Momento Minsky - Piero Ferri

FERRI, Piero. Minsky's Moment: An Insider's View on the Economics of Hyman Minsky. Edward Elgar, 2019.

SUMÁRIO

1. Introdução
2. O momento Minsky e a economia de Minsky
3. Uma visão sinóptica da hipótese de instabilidade financeira
4. Uma visão interna
5. Preços, emprego e lucros
6. A ruptura da síntese IS–LM: implicações para a teoria econômica pós-keynesiana
7. Processos de mercado e sistemas de contenção
8. Micro e macro nos modelos de Minsky
9. As bases da dinâmica de médio prazo
10. Novas ferramentas para a dinâmica
11. Motivadores, adaptadores e restrições
12. Crescimento, mudança técnica e desemprego
13. Heterogeneidade no mercado de trabalho
14. A hipótese de instabilidade financeira, desigualdade e a Grande Recessão
15. Um meta-modelo da hipótese de instabilidade financeira
16. Considerações finais e desafios


INTRODUÇÃO

1. A HIPÓTESE DA INSTABILIDADE FINANCEIRA, UMA IDEIA SEMINAL

Segundo *The Economist* (23 de julho de 2016a), seis ideias econômicas seminais dominam a teoria econômica moderna. São elas:

1. O mercado de limões de Akerlof;
2. O ciclo financeiro de Minsky;
3. O teorema de Stolper–Samuelson;
4. O multiplicador keynesiano;
5. O equilíbrio de Nash;
6. O trilema de Mundell–Fleming.

Como em todas as listas de destaques, essa não é nem perene nem totalmente aceita pela comunidade econômica. No entanto, é importante destacar que a contribuição de Minsky, sobretudo após a Grande Recessão, dificilmente seria contestada.
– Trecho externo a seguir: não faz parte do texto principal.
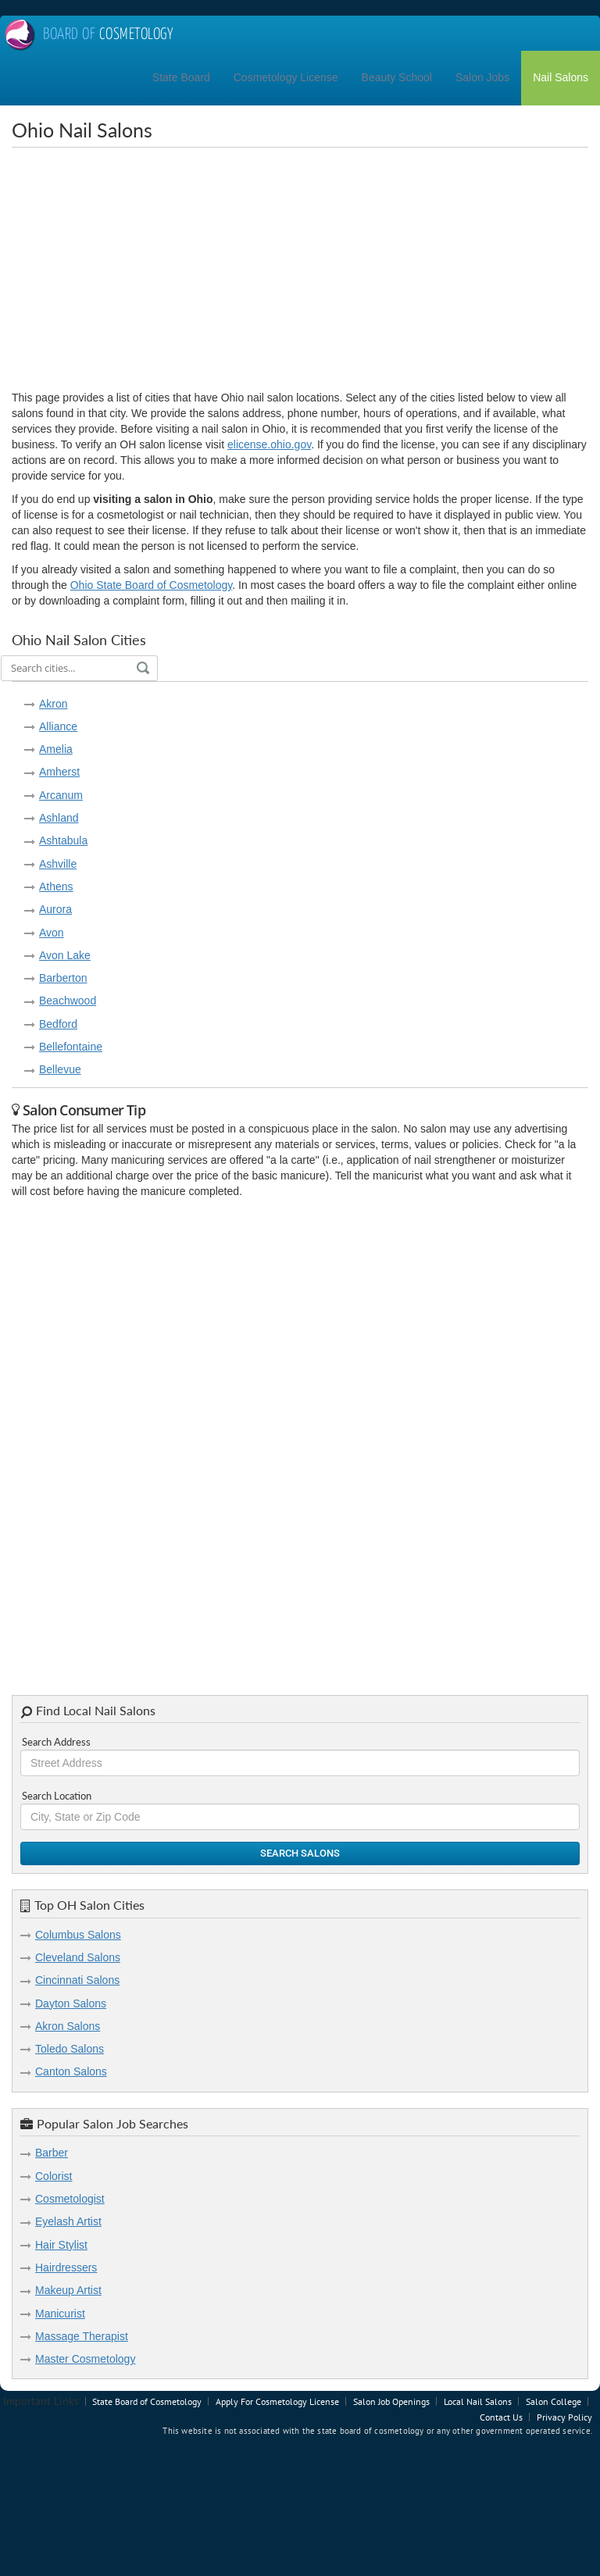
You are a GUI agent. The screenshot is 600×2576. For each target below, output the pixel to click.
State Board (181, 77)
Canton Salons (71, 2071)
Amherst (59, 771)
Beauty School (397, 77)
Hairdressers (66, 2267)
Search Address (56, 1742)
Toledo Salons (69, 2049)
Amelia (56, 749)
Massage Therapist (81, 2336)
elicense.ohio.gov (269, 444)
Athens (56, 886)
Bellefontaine (70, 1046)
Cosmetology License (286, 77)
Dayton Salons (70, 2003)
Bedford (58, 1024)
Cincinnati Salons (77, 1980)
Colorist (53, 2176)
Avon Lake (65, 955)
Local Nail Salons (478, 2401)
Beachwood (67, 1000)
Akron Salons (67, 2026)
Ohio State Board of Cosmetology (151, 585)
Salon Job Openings (391, 2401)
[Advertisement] (305, 268)
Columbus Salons (78, 1934)
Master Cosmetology (85, 2359)
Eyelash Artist (68, 2221)
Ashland (59, 818)
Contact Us (501, 2417)
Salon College (553, 2401)
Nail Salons (560, 77)
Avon (51, 932)
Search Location (56, 1795)
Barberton (63, 978)
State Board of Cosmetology (147, 2401)
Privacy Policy (564, 2417)
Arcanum (61, 795)
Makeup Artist (68, 2290)
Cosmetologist (70, 2198)
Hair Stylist (61, 2245)
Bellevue (60, 1069)
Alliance (58, 726)
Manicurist (60, 2313)
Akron (53, 704)
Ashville (58, 864)
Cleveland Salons (77, 1957)
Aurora (55, 909)
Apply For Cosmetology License (277, 2401)
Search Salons (300, 1853)
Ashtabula (63, 840)
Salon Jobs (482, 77)
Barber (51, 2152)
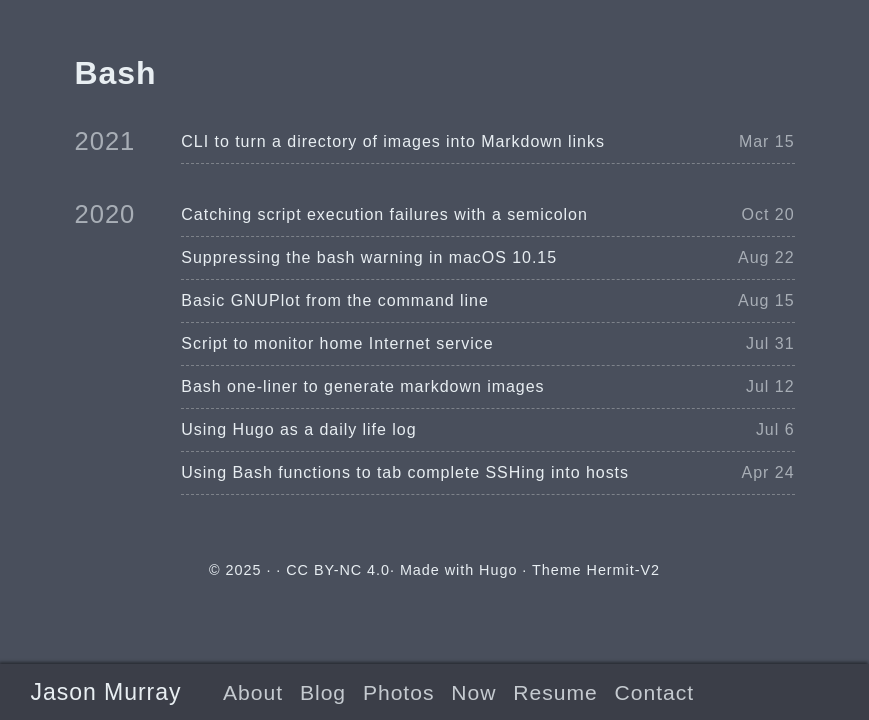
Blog (323, 692)
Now (473, 692)
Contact (654, 692)
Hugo (498, 570)
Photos (398, 692)
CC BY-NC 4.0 (338, 570)
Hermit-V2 (623, 570)
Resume (555, 692)
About (253, 692)
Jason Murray (105, 692)
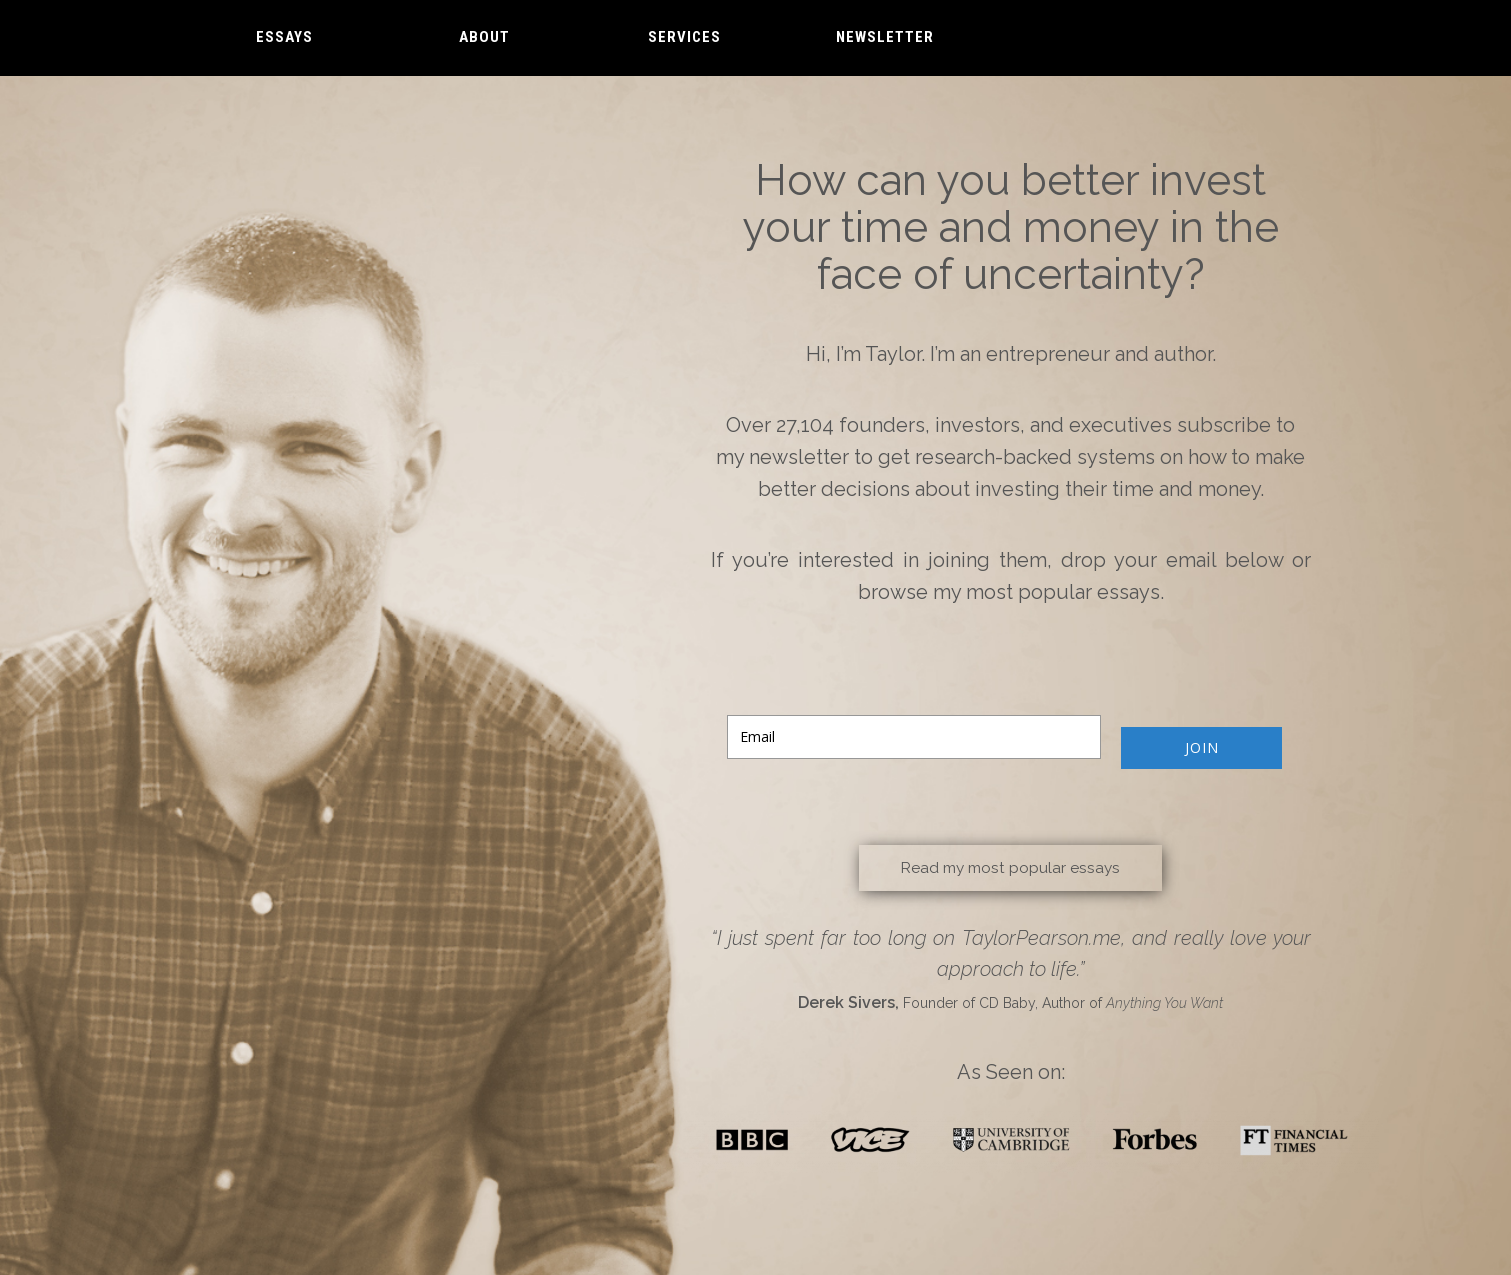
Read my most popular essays (1011, 866)
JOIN (1202, 747)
Essas ideias seminais representam insights analíticos. Muitas vezes são contraintuitivas, por vezes irreverentes, mas certamente interessantes. A maioria de seus criadores foi agraciada com o Prêmio Nobel – todos, exceto Minsky e Keynes. Ainda assim, muitos tiveram dificuldade em publicar suas ideias em periódicos tradicionais (por exemplo, 1, 2 e 3). Os insights referem-se tanto a aspectos microeconômicos, como 1 e 5, quanto macroeconômicos, e abordam diferentes temas. A principal contribuição de Akerlof é a pedra fundamental da economia da informação, onde os agentes não supõem compartilhar o mesmo conjunto de informações. Esse princípio teve um impacto importante na teoria do mercado de trabalho, do crédito, da empresa e do mercado de seguros. O teorema de Stolper–Samuelson tentou desafiar Ricardo sobre o comércio internacional e lançou nova luz sobre a relação entre tarifas e salários. O multiplicador keynesiano abordou o paradoxo da poupança e o papel da política fiscal na economia. O equilíbrio de Nash trouxe à economia uma forma de fazer previsões reais baseadas em informações sobre os incentivos de cada pessoa. Por fim, Mundell–Fleming enfrentou o trilema representado pela taxa de câmbio fixa, autonomia monetária e livre fluxo de capitais, e descobriu sua incompatibilidade.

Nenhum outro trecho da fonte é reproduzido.